**Objectifs**
**a)** Reproduisez à l'identique le passage du texte sur l'imaginaire du sérail, en commençant par "Les Princes ou" et en allant jusqu'à "croisse ou diminue.".
**b)** Relevez tous les nombres de femmes que donne la citation de Guillaume Postel dans le texte sur l'imaginaire du sérail.

**Texte à lire**
▬▬▬▬▬▬▬▬▬▬

Car on dit qu'on les tient esclaves en ce lieu,
Et que c'est pour cela, qu'ils sont maudits de Dieu".
L'Ecole des maris, I, 2 (v. 144-146)

L'imaginaire du sérail est tout à fait commun au XVIIe siècle et ce, depuis la "découverte" de l'Orient par les voyageurs de la Renaissance qui, à l'image de Guillaume Postel, se sont attachés à décrire avec précision les conditions de la claustration féminine dans le monde des sultans (De la République des Turcs,1560) :

Les Princes ou gouverneurs de Court ou de païs, en ont quarante, cinquante, autant de plus que du moins, toutes en un enclos comme un monastère, chacune a sa part et chambres gardées par Eunuques ou Gardes-couches, si bien hors des dangers de malfaire, qu'il ne les faut de rien douter. Iceus gardent sur la vie qu'il n'y ait homme du monde qui y voise, ou les regarde seulement, fors le seigneur à qui elles sont. Le Prince Turc en a en divers Parcs ou Serrails grandes multitudes, et principalement en un Serrail de Constantinople, qui est au milieu de la ville, là ou à mon partir y en avoit plus de trois cens, et ne demeure guere ce nombre en equalité, qu'il ne croisse ou diminue.

▬▬▬▬▬▬▬▬▬▬

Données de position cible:
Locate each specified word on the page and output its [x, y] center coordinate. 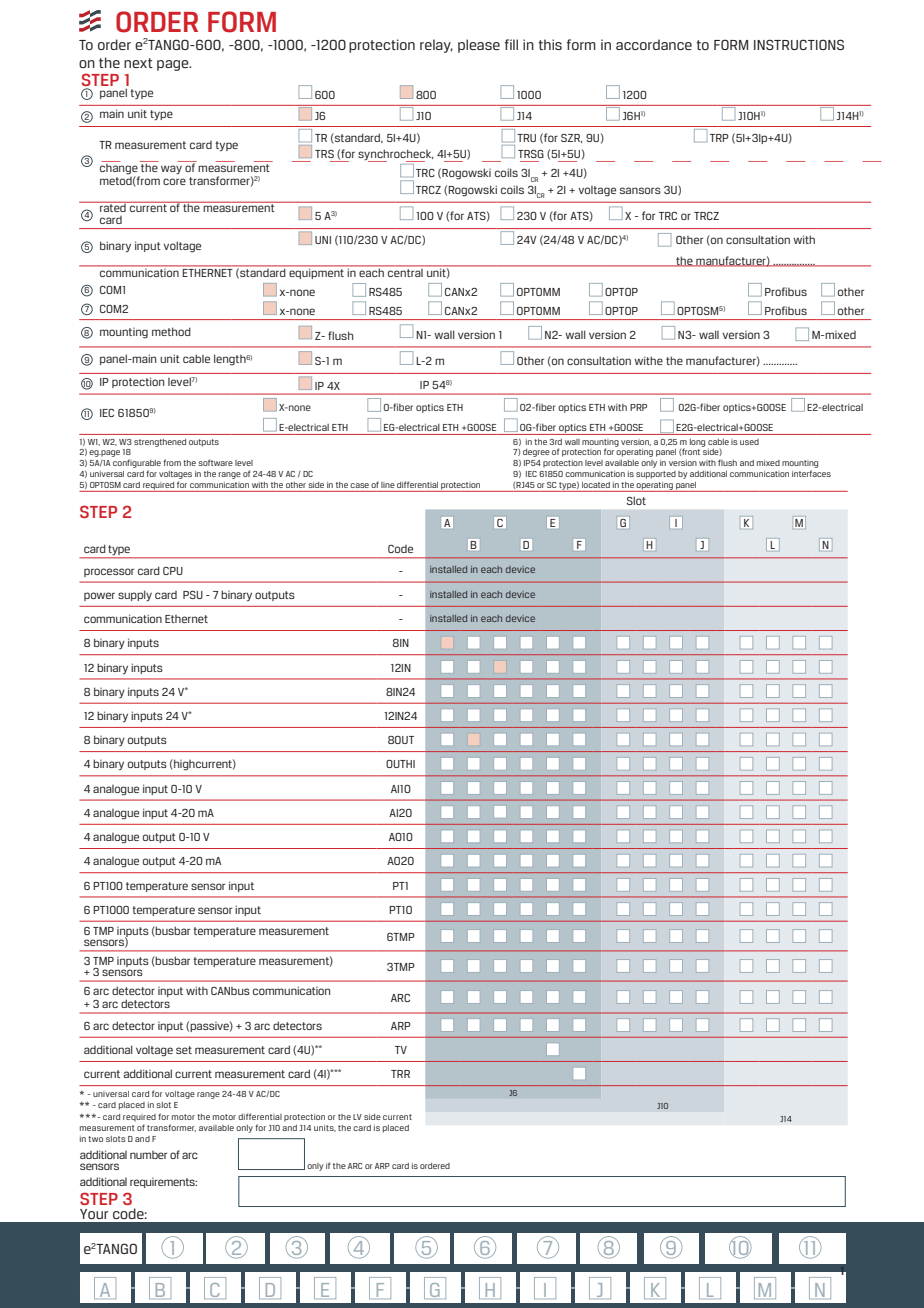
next [138, 63]
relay [436, 46]
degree [536, 453]
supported [656, 475]
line [388, 485]
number [148, 1155]
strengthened [160, 443]
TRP [719, 138]
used [749, 442]
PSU [193, 595]
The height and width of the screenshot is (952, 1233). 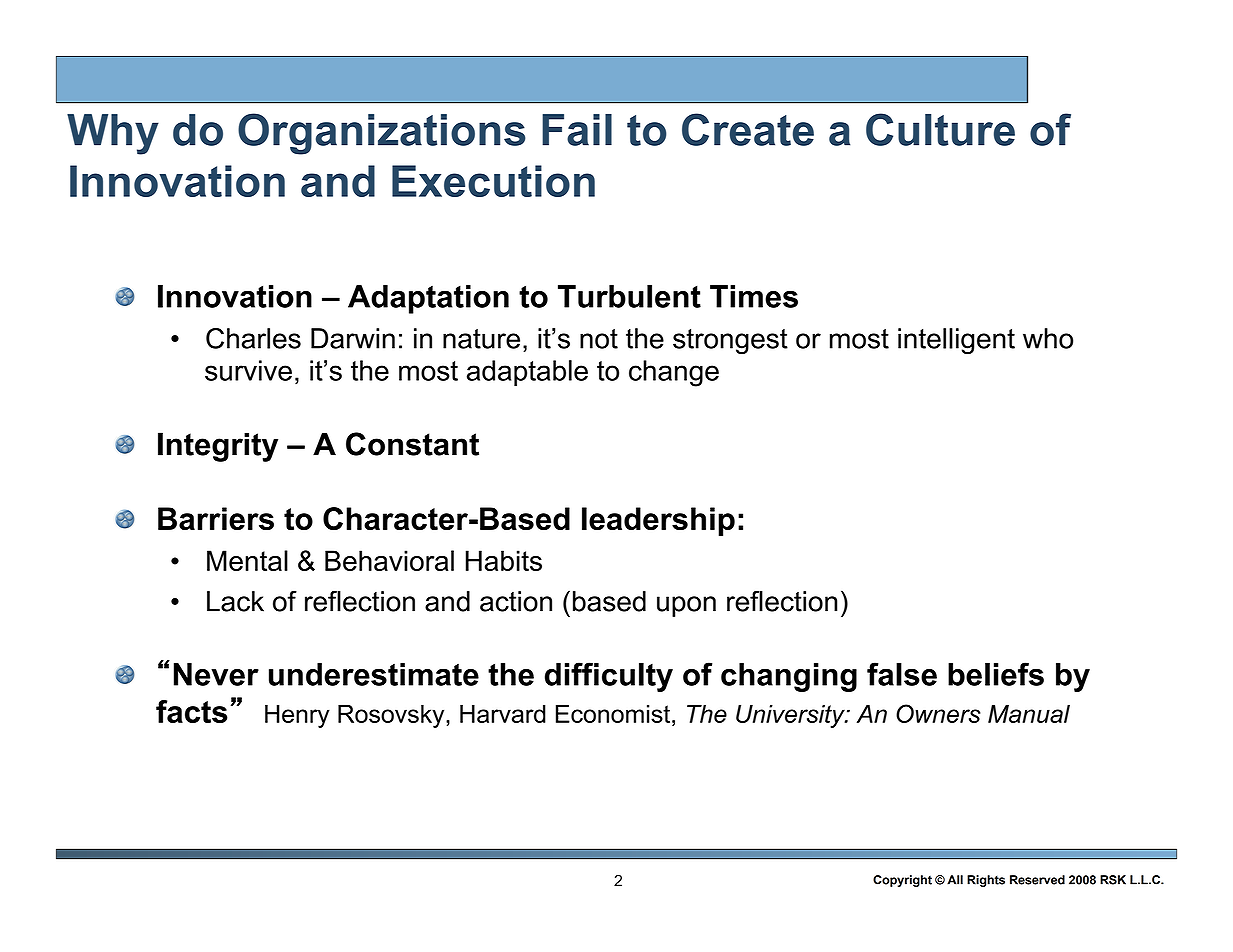 I want to click on survive, so click(x=248, y=370).
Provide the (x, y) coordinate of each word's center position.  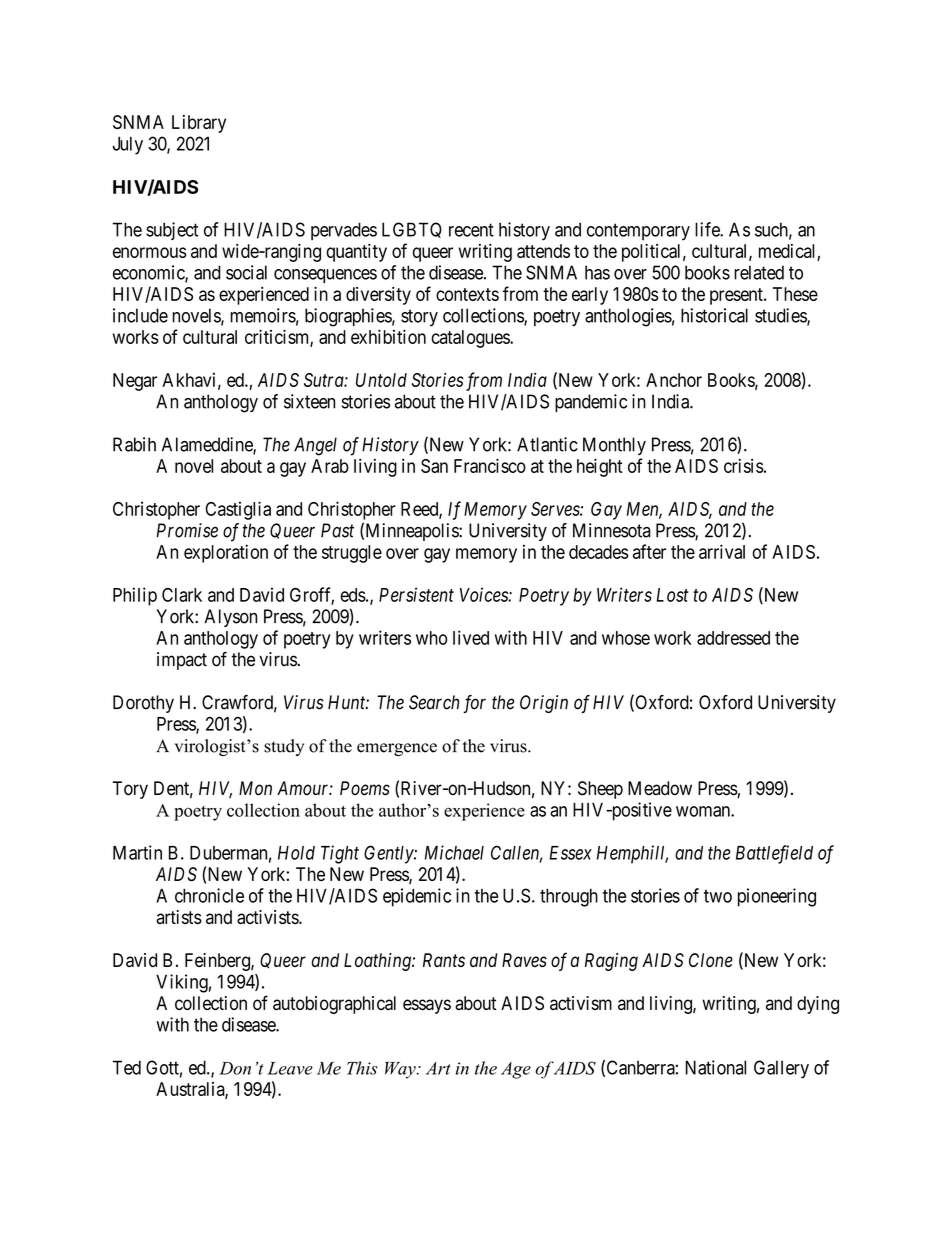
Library (199, 124)
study (284, 747)
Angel (315, 446)
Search (434, 702)
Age (516, 1070)
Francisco (490, 465)
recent (471, 230)
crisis (744, 465)
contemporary (638, 232)
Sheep (600, 790)
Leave (290, 1068)
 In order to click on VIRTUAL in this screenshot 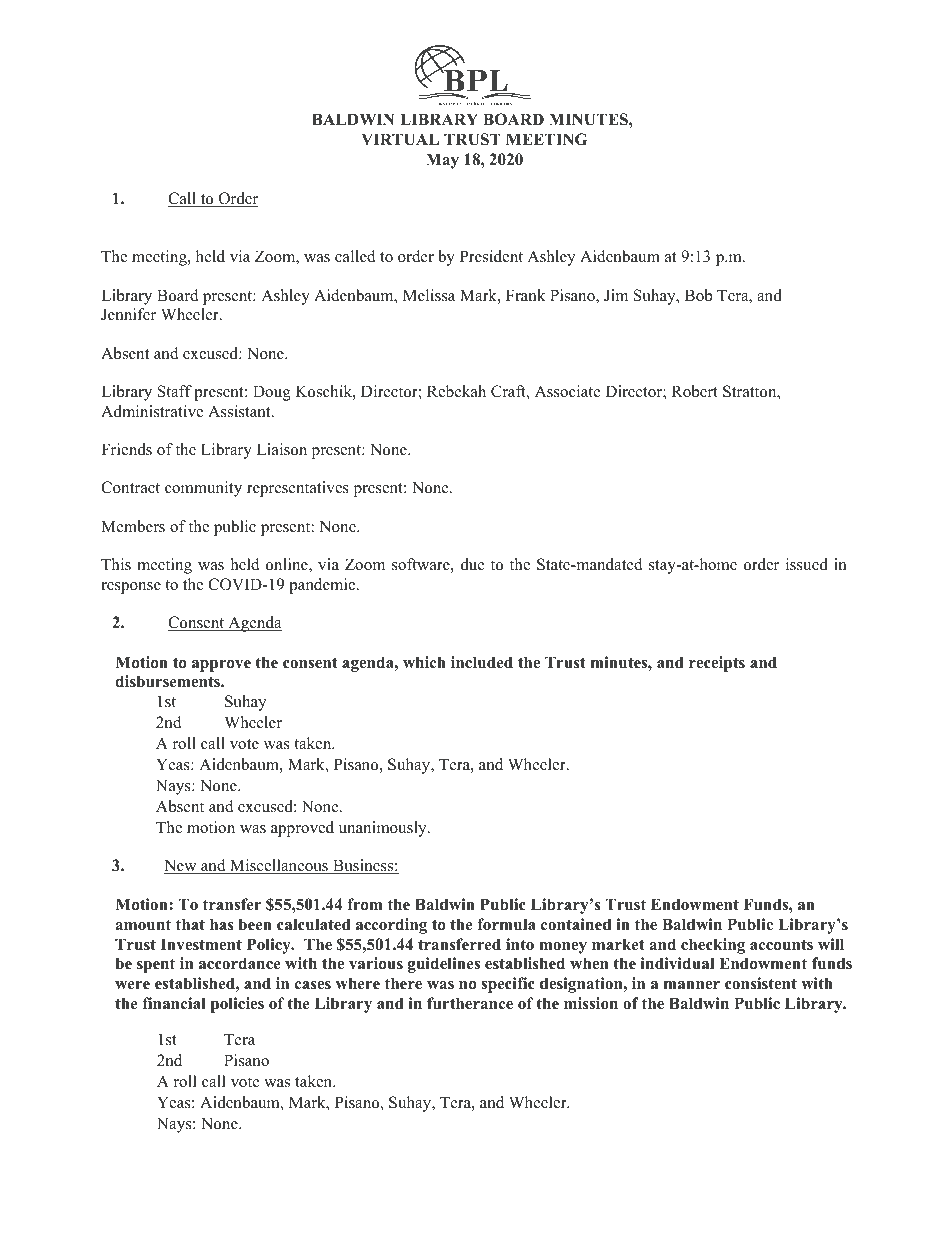, I will do `click(400, 139)`.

▬▬▬▬▬▬▬▬▬▬

**Les réponses**
**a)**
Les Princes ou gouverneurs de Court ou de païs, en ont quarante, cinquante, autant de plus que du moins, toutes en un enclos comme un monastère, chacune a sa part et chambres gardées par Eunuques ou Gardes-couches, si bien hors des dangers de malfaire, qu'il ne les faut de rien douter. Iceus gardent sur la vie qu'il n'y ait homme du monde qui y voise, ou les regarde seulement, fors le seigneur à qui elles sont. Le Prince Turc en a en divers Parcs ou Serrails grandes multitudes, et principalement en un Serrail de Constantinople, qui est au milieu de la ville, là ou à mon partir y en avoit plus de trois cens, et ne demeure guere ce nombre en equalité, qu'il ne croisse ou diminue.

**b)**
- quarante
- cinquante
- plus de trois cens